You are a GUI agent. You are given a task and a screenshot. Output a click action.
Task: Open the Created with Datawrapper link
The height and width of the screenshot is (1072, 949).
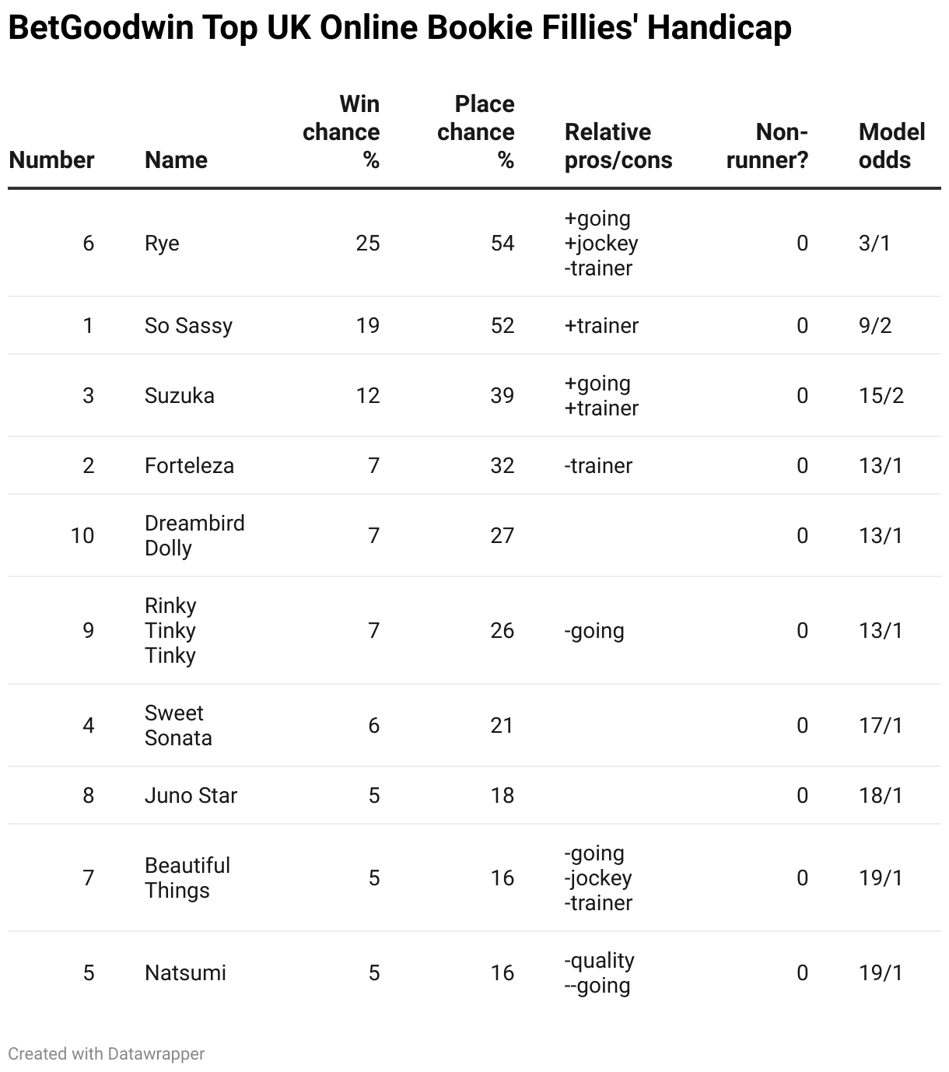pyautogui.click(x=107, y=1053)
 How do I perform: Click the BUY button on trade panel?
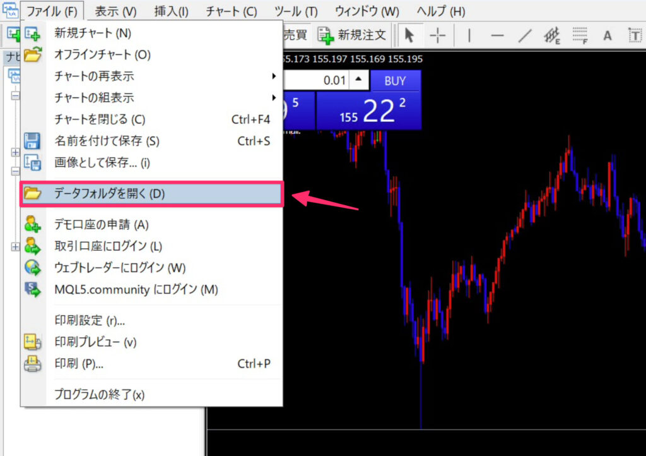pyautogui.click(x=395, y=81)
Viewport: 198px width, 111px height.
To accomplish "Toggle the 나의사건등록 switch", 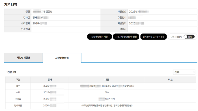I will click(189, 37).
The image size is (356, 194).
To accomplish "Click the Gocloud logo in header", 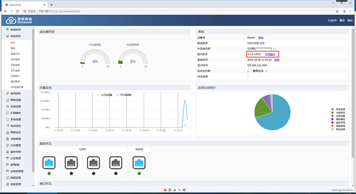I will click(19, 20).
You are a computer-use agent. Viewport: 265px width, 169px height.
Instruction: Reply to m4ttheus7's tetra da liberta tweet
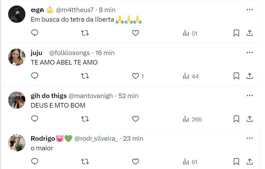(x=35, y=33)
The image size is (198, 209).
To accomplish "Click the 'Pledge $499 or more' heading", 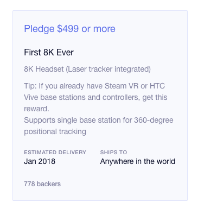I will click(69, 29).
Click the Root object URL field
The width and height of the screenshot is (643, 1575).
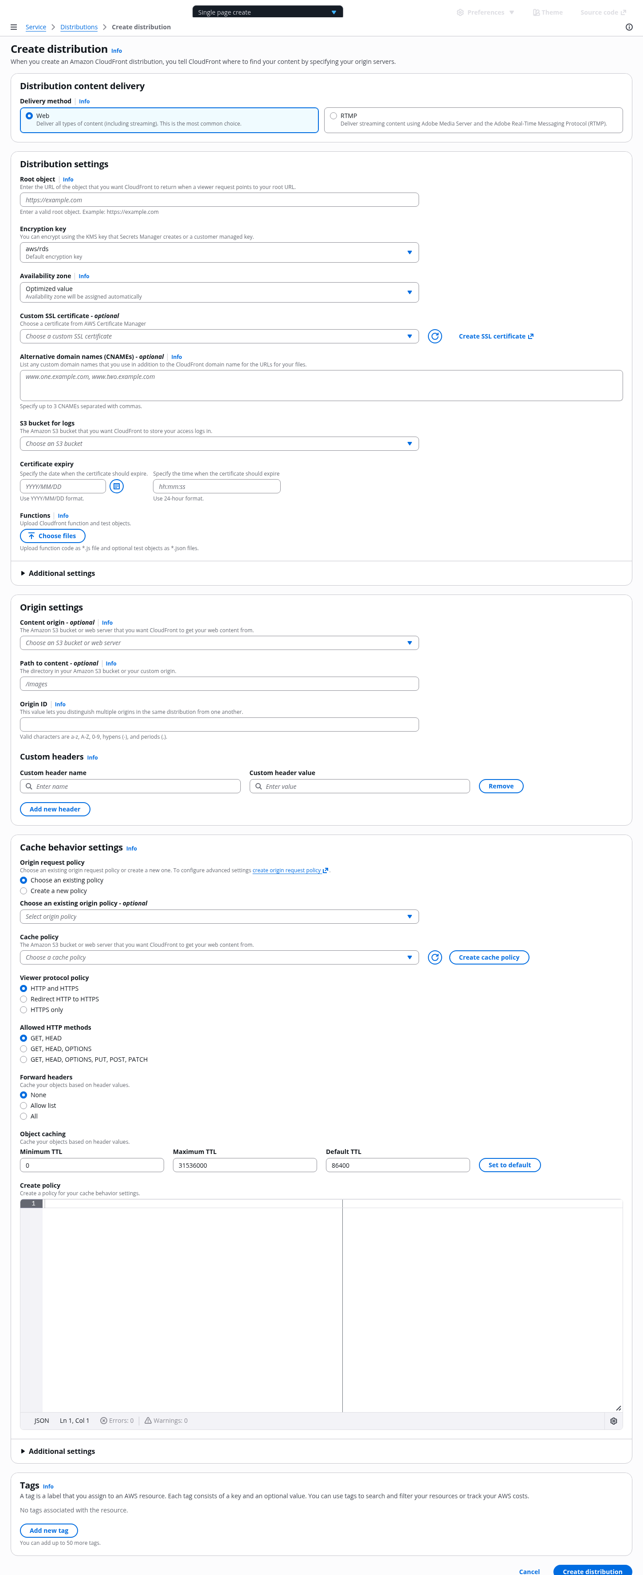point(219,200)
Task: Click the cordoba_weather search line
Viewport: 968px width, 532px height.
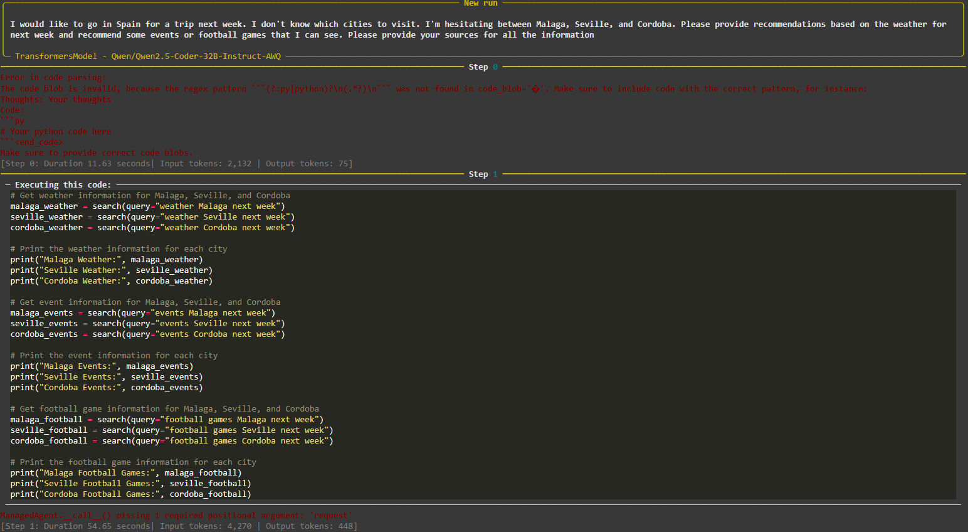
=======
# WHAT YOU SHOULD DO
From the line that contains "The width and" through the last line of the listing, copy each line exactly; both end lines stay in, and pictures stay out.

# YOUR RESPONSE
The width and height of the screenshot is (643, 1575).
point(219,200)
Task: Click the cordoba_weather search line
Viewport: 968px width, 532px height.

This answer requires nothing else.